What is required: Print the complete set of entries exactly.

Collected data:
————————
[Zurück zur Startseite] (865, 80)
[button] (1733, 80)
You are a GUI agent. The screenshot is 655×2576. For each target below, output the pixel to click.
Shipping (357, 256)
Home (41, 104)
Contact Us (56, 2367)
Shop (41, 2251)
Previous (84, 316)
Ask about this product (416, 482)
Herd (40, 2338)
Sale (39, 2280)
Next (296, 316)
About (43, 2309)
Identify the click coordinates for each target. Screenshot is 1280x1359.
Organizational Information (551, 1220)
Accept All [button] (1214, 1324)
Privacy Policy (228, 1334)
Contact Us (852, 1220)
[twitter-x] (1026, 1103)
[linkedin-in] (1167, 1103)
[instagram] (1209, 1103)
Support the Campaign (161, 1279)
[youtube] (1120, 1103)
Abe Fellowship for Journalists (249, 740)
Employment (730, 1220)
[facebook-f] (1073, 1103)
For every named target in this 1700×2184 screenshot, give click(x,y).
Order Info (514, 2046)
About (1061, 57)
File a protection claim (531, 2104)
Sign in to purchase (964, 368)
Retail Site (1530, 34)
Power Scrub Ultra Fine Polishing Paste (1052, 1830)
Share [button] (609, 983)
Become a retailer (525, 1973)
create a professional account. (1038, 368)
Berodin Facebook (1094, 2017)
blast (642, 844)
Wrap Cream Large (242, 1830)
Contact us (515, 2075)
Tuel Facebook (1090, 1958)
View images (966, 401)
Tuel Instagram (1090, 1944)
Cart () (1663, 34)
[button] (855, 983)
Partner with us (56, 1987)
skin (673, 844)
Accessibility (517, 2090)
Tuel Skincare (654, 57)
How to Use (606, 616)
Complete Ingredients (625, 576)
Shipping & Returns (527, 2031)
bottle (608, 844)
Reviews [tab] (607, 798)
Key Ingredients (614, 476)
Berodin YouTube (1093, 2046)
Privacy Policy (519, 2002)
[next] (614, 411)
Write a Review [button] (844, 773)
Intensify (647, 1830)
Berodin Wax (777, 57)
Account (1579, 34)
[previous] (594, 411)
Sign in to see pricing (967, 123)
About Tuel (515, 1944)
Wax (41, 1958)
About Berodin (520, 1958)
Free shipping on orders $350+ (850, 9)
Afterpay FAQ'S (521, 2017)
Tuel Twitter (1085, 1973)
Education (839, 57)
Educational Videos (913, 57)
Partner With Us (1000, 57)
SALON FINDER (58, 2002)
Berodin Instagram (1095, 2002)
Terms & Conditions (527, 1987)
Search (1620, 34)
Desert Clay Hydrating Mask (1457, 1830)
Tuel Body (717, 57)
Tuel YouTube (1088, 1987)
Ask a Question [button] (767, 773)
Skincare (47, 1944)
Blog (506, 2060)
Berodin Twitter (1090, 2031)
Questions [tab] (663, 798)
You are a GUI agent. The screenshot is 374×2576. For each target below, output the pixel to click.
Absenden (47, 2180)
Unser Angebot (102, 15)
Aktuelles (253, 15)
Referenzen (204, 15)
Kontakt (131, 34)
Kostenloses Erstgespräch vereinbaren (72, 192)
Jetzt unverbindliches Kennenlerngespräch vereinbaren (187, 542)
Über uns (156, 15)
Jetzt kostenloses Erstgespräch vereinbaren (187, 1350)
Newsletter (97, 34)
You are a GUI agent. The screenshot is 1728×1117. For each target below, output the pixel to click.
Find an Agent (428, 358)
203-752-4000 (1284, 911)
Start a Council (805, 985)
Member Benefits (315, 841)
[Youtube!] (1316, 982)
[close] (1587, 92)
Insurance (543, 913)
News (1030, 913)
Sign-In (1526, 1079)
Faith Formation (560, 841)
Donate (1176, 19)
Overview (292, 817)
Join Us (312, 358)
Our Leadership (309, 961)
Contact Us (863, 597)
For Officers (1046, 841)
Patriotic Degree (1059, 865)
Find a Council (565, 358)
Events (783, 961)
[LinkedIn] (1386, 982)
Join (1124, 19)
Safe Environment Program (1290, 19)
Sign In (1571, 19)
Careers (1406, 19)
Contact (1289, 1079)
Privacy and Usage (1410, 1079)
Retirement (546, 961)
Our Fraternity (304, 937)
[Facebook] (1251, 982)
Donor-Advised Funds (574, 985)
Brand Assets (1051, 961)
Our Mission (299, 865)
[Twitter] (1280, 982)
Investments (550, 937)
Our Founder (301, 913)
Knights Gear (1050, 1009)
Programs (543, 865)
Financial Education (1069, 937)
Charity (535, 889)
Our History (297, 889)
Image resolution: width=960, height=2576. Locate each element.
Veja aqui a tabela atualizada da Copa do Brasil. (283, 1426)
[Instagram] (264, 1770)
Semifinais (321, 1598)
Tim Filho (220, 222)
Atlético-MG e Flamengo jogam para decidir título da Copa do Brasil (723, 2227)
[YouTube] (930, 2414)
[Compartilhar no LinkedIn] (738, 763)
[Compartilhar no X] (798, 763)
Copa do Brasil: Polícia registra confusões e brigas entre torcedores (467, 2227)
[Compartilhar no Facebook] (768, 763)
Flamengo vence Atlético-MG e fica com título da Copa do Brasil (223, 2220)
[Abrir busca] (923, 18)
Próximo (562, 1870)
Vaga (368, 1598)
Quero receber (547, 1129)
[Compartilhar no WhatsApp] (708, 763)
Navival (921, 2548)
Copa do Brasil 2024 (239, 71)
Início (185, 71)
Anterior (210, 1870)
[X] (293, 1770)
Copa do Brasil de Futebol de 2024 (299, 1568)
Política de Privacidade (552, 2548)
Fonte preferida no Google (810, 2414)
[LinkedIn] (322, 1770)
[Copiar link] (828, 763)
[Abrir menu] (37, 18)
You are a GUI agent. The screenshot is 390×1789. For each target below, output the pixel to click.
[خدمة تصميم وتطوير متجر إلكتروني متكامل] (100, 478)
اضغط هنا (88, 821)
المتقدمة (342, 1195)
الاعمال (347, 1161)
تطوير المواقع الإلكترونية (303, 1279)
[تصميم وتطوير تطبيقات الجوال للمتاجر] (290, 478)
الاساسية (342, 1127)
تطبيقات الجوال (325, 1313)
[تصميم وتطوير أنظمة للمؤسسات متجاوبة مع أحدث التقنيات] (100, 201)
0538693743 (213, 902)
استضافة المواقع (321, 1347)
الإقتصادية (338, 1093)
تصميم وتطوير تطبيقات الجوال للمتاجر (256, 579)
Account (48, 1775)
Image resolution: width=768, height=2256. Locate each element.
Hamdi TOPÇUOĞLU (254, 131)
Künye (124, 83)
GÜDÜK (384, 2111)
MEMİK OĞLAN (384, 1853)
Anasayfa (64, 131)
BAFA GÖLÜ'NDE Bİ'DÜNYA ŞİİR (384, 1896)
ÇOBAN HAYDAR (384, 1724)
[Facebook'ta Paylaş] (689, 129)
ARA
————————
Final answer:
[Zurück zur Startseite] (865, 80)
[button] (1733, 80)
You are a GUI agent. The screenshot is 655×2576. For each target below, output the pixel to click.
Shipping (357, 256)
Home (41, 104)
Contact Us (56, 2367)
Shop (41, 2251)
Previous (84, 316)
Ask about this product (416, 482)
Herd (40, 2338)
Sale (39, 2280)
Next (296, 316)
About (43, 2309)
Identify the click coordinates for each target. Screenshot is 1280x1359.
Organizational Information (551, 1220)
Accept All [button] (1214, 1324)
Privacy Policy (228, 1334)
Contact Us (852, 1220)
[twitter-x] (1026, 1103)
[linkedin-in] (1167, 1103)
[instagram] (1209, 1103)
Support the Campaign (161, 1279)
[youtube] (1120, 1103)
Abe Fellowship for Journalists (249, 740)
Employment (730, 1220)
[facebook-f] (1073, 1103)
For every named target in this 1700×2184 screenshot, give click(x,y).
Order Info (514, 2046)
About (1061, 57)
File a protection claim (531, 2104)
Sign in to purchase (964, 368)
Retail Site (1530, 34)
Power Scrub Ultra Fine Polishing Paste (1052, 1830)
Share [button] (609, 983)
Become a retailer (525, 1973)
create a professional account. (1038, 368)
Berodin Facebook (1094, 2017)
blast (642, 844)
Wrap Cream Large (242, 1830)
Contact us (515, 2075)
Tuel Facebook (1090, 1958)
View images (966, 401)
Tuel Instagram (1090, 1944)
Cart () (1663, 34)
[button] (855, 983)
Partner with us (56, 1987)
skin (673, 844)
Accessibility (517, 2090)
Tuel Skincare (654, 57)
How to Use (606, 616)
Complete Ingredients (625, 576)
Shipping & Returns (527, 2031)
bottle (608, 844)
Reviews [tab] (607, 798)
Key Ingredients (614, 476)
Berodin YouTube (1093, 2046)
Privacy Policy (519, 2002)
[next] (614, 411)
Write a Review [button] (844, 773)
Intensify (647, 1830)
Berodin Wax (777, 57)
Account (1579, 34)
[previous] (594, 411)
Sign in to see pricing (967, 123)
About Tuel (515, 1944)
Wax (41, 1958)
About Berodin (520, 1958)
Free shipping on orders $350+ (850, 9)
Afterpay FAQ'S (521, 2017)
Tuel Twitter (1085, 1973)
Education (839, 57)
Educational Videos (913, 57)
Partner With Us (1000, 57)
SALON FINDER (58, 2002)
Berodin Instagram (1095, 2002)
Terms & Conditions (527, 1987)
Search (1620, 34)
Desert Clay Hydrating Mask (1457, 1830)
Tuel Body (717, 57)
Tuel YouTube (1088, 1987)
Ask a Question [button] (767, 773)
Skincare (47, 1944)
Blog (506, 2060)
Berodin Twitter (1090, 2031)
Questions [tab] (663, 798)
You are a GUI agent. The screenshot is 374×2576. For each target below, output the pixel to click.
Absenden (47, 2180)
Unser Angebot (102, 15)
Aktuelles (253, 15)
Referenzen (204, 15)
Kontakt (131, 34)
Kostenloses Erstgespräch vereinbaren (72, 192)
Jetzt unverbindliches Kennenlerngespräch vereinbaren (187, 542)
Über uns (156, 15)
Jetzt kostenloses Erstgespräch vereinbaren (187, 1350)
Newsletter (97, 34)
You are a GUI agent. The screenshot is 1728×1117. For each target below, output the pixel to click.
Find an Agent (428, 358)
203-752-4000 (1284, 911)
Start a Council (805, 985)
Member Benefits (315, 841)
[Youtube!] (1316, 982)
[close] (1587, 92)
Insurance (543, 913)
News (1030, 913)
Sign-In (1526, 1079)
Faith Formation (560, 841)
Donate (1176, 19)
Overview (292, 817)
Join Us (312, 358)
Our Leadership (309, 961)
Contact Us (863, 597)
For Officers (1046, 841)
Patriotic Degree (1059, 865)
Find a Council (565, 358)
Events (783, 961)
[LinkedIn] (1386, 982)
Join (1124, 19)
Safe Environment Program (1290, 19)
Sign In (1571, 19)
Careers (1406, 19)
Contact (1289, 1079)
Privacy and Usage (1410, 1079)
Retirement (546, 961)
Our Fraternity (304, 937)
[Facebook] (1251, 982)
Donor-Advised Funds (574, 985)
Brand Assets (1051, 961)
Our Mission (299, 865)
[Twitter] (1280, 982)
Investments (550, 937)
Our Founder (301, 913)
Knights Gear (1050, 1009)
Programs (543, 865)
Financial Education (1069, 937)
Charity (535, 889)
Our History (297, 889)
Image resolution: width=960, height=2576. Locate each element.
Veja aqui a tabela atualizada da Copa do Brasil. (283, 1426)
[Instagram] (264, 1770)
Semifinais (321, 1598)
Tim Filho (220, 222)
Atlético-MG e Flamengo jogam para decidir título da Copa do Brasil (723, 2227)
[YouTube] (930, 2414)
[Compartilhar no LinkedIn] (738, 763)
[Compartilhar no X] (798, 763)
Copa do Brasil: Polícia registra confusões e brigas entre torcedores (467, 2227)
[Compartilhar no Facebook] (768, 763)
Flamengo vence Atlético-MG e fica com título da Copa do Brasil (223, 2220)
[Abrir busca] (923, 18)
Próximo (562, 1870)
Vaga (368, 1598)
Quero receber (547, 1129)
[Compartilhar no WhatsApp] (708, 763)
Navival (921, 2548)
Copa do Brasil 2024 (239, 71)
Início (185, 71)
Anterior (210, 1870)
[X] (293, 1770)
Copa do Brasil de Futebol de 2024 (299, 1568)
Política de Privacidade (552, 2548)
Fonte preferida no Google (810, 2414)
[LinkedIn] (322, 1770)
[Copiar link] (828, 763)
[Abrir menu] (37, 18)
You are a GUI agent. The screenshot is 390×1789. For each target below, output the pixel to click.
[خدمة تصميم وتطوير متجر إلكتروني متكامل] (100, 478)
اضغط هنا (88, 821)
المتقدمة (342, 1195)
الاعمال (347, 1161)
تطوير المواقع الإلكترونية (303, 1279)
[تصميم وتطوير تطبيقات الجوال للمتاجر] (290, 478)
الاساسية (342, 1127)
تطبيقات الجوال (325, 1313)
[تصميم وتطوير أنظمة للمؤسسات متجاوبة مع أحدث التقنيات] (100, 201)
0538693743 (213, 902)
استضافة المواقع (321, 1347)
الإقتصادية (338, 1093)
تصميم وتطوير تطبيقات الجوال للمتاجر (256, 579)
Account (48, 1775)
Image resolution: width=768, height=2256. Locate each element.
Hamdi TOPÇUOĞLU (254, 131)
Künye (124, 83)
GÜDÜK (384, 2111)
MEMİK OĞLAN (384, 1853)
Anasayfa (64, 131)
BAFA GÖLÜ'NDE Bİ'DÜNYA ŞİİR (384, 1896)
ÇOBAN HAYDAR (384, 1724)
[Facebook'ta Paylaş] (689, 129)
ARA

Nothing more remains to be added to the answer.